Immigration is expected to be a hot-button issue in next year's elections in Britain.
According to the U.K.'s Office for National Statistics, in the year ending March 2014, Britain received:
• 23,731 asylum applications — a 5 percent increase over the previous year.
• 156,378 work visa applications — a 10 percent increase.
• 219,053 study-related visa applications — a 6 percent increase.
Applicants for asylum mainly came from Eritrea, Syria and Albania, but asylum applications represent only a fraction of all British-bound immigration — which, in 2013, topped more than half a million migrants from the European Union and elsewhere, up from 498,000 the previous year.
As migrant numbers swell, analysts say the issue at Calais could become a flashpoint that reignites debate in a country where concern over immigration is particularly widespread.
"Concerns about the security of the border and immigration's association with asylum are often associated with more negative attitudes," said Scott Blinder, director of Oxford University's Migration Observatory.
"Since it has been on the agenda for polls and surveys, there [have] been pretty similar, high levels of opposition in terms of British people saying there is too much immigration and there should be less," Mr. Blinder added.
According to a 2013 poll conducted by the Migration Observatory, more than 50 percent of Britons thought there was too much immigration and more than 60 percent saw migrants as a problem and not an opportunity, compared to fewer than 30 percent of Swedes who felt the same way.
Mr. Blinder said negative attitudes could stem from politicians' framing of immigration as a "problem to be solved," as well as the effects of the recession and Britain's decision to open its labor market to new EU member states the Czech Republic, Estonia, Hungary, Latvia, Poland, Lithuania, Slovakia and Slovenia in 2004 before it had to do so.

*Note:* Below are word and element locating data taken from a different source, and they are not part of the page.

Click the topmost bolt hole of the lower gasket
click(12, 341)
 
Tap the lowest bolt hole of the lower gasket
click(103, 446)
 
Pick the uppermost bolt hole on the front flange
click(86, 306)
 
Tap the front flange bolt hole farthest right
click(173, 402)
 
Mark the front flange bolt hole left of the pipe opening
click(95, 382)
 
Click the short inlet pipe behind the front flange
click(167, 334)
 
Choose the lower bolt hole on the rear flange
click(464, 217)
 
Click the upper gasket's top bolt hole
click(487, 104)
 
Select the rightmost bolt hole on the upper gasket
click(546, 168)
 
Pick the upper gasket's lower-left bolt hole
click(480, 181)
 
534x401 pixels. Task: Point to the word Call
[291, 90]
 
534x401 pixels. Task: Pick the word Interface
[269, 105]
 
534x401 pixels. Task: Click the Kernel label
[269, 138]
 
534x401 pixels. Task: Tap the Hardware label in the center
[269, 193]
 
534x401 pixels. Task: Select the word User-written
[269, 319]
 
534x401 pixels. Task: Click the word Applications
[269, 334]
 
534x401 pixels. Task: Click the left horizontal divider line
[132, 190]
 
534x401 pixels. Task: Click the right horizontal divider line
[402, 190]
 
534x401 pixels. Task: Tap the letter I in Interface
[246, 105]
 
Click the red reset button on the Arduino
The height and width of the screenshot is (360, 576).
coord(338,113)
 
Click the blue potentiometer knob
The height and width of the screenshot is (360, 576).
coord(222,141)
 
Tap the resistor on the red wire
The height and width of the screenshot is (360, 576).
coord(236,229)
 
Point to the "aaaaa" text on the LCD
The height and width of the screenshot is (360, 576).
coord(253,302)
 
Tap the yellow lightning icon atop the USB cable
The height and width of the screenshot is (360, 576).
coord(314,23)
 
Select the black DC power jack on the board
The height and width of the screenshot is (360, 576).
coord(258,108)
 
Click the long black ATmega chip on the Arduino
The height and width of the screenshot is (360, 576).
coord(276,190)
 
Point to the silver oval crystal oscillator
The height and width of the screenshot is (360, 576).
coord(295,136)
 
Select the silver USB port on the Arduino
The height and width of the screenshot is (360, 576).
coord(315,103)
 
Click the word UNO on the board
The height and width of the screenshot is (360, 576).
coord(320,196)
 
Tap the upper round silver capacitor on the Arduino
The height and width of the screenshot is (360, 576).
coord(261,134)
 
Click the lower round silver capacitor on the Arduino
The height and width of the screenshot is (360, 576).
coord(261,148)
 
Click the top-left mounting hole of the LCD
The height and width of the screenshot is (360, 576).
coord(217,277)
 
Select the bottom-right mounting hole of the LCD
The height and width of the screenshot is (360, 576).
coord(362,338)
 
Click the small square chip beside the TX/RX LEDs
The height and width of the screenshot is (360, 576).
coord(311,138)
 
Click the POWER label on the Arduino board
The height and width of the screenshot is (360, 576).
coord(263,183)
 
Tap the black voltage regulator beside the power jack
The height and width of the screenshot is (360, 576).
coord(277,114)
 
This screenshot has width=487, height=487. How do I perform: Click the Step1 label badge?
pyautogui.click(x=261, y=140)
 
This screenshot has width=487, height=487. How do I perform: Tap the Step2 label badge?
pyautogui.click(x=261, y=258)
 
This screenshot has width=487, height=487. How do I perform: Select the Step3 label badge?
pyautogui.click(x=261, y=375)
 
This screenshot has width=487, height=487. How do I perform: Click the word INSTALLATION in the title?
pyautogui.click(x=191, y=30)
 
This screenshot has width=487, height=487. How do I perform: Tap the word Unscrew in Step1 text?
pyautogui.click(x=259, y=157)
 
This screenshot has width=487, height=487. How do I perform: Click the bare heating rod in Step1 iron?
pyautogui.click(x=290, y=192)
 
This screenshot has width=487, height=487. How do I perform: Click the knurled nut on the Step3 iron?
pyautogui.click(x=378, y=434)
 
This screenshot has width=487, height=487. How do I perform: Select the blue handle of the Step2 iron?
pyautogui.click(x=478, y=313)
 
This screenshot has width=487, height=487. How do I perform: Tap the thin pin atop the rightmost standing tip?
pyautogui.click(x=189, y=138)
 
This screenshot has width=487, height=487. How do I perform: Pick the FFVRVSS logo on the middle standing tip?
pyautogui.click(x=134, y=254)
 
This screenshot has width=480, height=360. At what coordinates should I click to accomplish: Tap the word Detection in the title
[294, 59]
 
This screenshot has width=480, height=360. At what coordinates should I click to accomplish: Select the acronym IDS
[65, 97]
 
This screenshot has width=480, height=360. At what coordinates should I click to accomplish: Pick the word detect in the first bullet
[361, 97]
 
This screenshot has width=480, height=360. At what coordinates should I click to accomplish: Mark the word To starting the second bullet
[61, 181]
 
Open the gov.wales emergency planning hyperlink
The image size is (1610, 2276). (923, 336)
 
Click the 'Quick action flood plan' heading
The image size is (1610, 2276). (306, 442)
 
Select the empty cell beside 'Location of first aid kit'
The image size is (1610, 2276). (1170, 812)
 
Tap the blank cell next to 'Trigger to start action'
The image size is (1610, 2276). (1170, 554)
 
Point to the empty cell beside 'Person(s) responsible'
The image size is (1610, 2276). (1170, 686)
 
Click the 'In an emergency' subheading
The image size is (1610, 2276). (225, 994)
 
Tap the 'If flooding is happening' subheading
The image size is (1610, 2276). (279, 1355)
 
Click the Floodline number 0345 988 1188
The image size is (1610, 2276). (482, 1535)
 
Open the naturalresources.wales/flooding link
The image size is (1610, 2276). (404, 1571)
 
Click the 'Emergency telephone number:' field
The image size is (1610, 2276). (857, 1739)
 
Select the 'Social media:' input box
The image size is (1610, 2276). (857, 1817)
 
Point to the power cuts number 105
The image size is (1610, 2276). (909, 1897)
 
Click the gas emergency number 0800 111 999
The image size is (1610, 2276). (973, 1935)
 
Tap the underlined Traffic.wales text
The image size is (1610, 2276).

"This is why Britain is exceptional to the rest of Europe. People consistently refer back to this as a huge mistake," Mr. Blinder said. "Eastern Europeans settled in a broader swathe of the country, not just in London, so that could have brought concerns to broader sections of the country."
A nation of more than 64 million people, Britain has an illegal immigrant population of more than 500,000, according to a 2005 study. With a per capita gross domestic product of about $37,300, Britain enjoys a strong economy and has communities from nearly every quarter of the world, making it an attractive destination for illegal immigration.
Overall, the number of people entering the U.K. has been greater than the number emigrating from the country since 1994, and Balanced Migration, a cross-political party group, projects Britain's population will reach 70 million by 2027 and that two-thirds of that growth will be a result of immigration.
The organization says this will place new pressures on schools, the state-run National Health Service and the police, and it is calling on the government to balance the numbers.
The British government did vow to reduce net migration — the difference between the number of people entering and leaving the country during the year — to the tens of thousands by the national election, but with current net migration levels at 212,000, this seems impossible.
Prime Minister David Cameron's Conservative government also has shifted focus from border security and pre-entry checks to in-country control with the 2014 Immigration Act. Immigrants now must pay a new health care levy, and landlords are responsible for checking their tenants' immigration status.
Ruth Grove-White, policy director at Migrants' Rights Network, said looking at immigration as a numbers-based issue is "missing the point."
"The achievements of migrants are embedded in the achievements of the nation — the role migrants play is integral to what it means to be British," said Ms. Grove-White.
"Immigration has made a huge contribution to the economic, cultural and social fabric of the U.K. Look at the contribution in the NHS, where up to 40 percent of nurses are migrants," she said.